II. Oral proceedings were held before the Board of Appeal on 24 May 2011.

III. The appellant requested that the decision under appeal be set aside and that the patent in suit be maintained on the basis of the following documents:

- main request: claims 1 to 7 filed as the main request on 27 February 2009; or

- first auxiliary request: claims 1 to 7 filed as the sixth auxiliary request on 21 April 2011; or

- second auxiliary request: claims 1 to 7 filed as the second auxiliary request during oral proceedings.

The respondent (opponent) requested that the appeal be dismissed.

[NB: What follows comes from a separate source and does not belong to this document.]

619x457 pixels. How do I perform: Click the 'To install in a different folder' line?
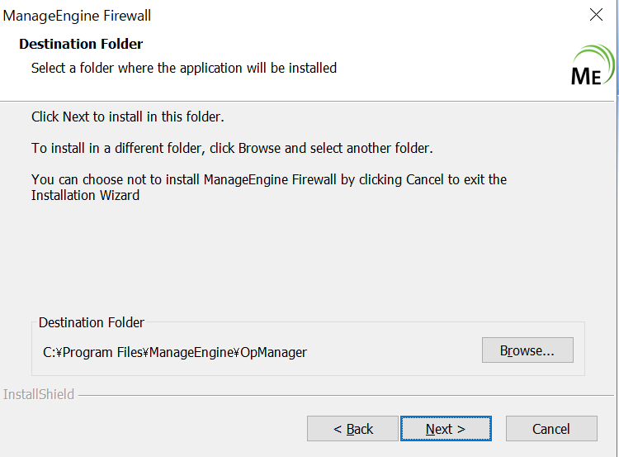point(232,149)
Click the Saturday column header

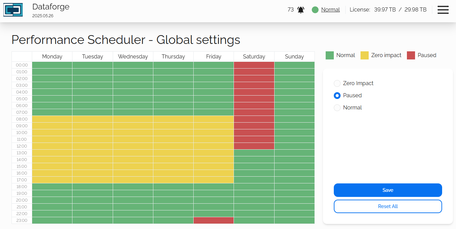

IV. Claim 1 of the main request reads as follows:

"1. A method for protecting exposed joint connection portions of a weight coated pipeline (10) being laid under water from a vessel comprising the steps of:

forming a pliable sheet of a thermoplastic synthetic resin cover material (30) into the form of a cylinder around the exposed joint connection (18, 18A, 20) such that the cover material overlaps the weight coating (14, 14A) of the pipeline on either side of the exposed joint connection;

sealing the installed cover material together to form a void (44) between the pipe and the cover material, said cover material being provided with an opening (38) extending therethrough between the void and the exterior;

injecting fluid joint filler system components through the opening into the void and allowing the joint filler system to solidify and form a high density open celled foam material (52) filling the void; and

allowing the foam material to absorb water,

said cover material (30) and foam material providing a protective system for the joint connection of the underwater pipeline."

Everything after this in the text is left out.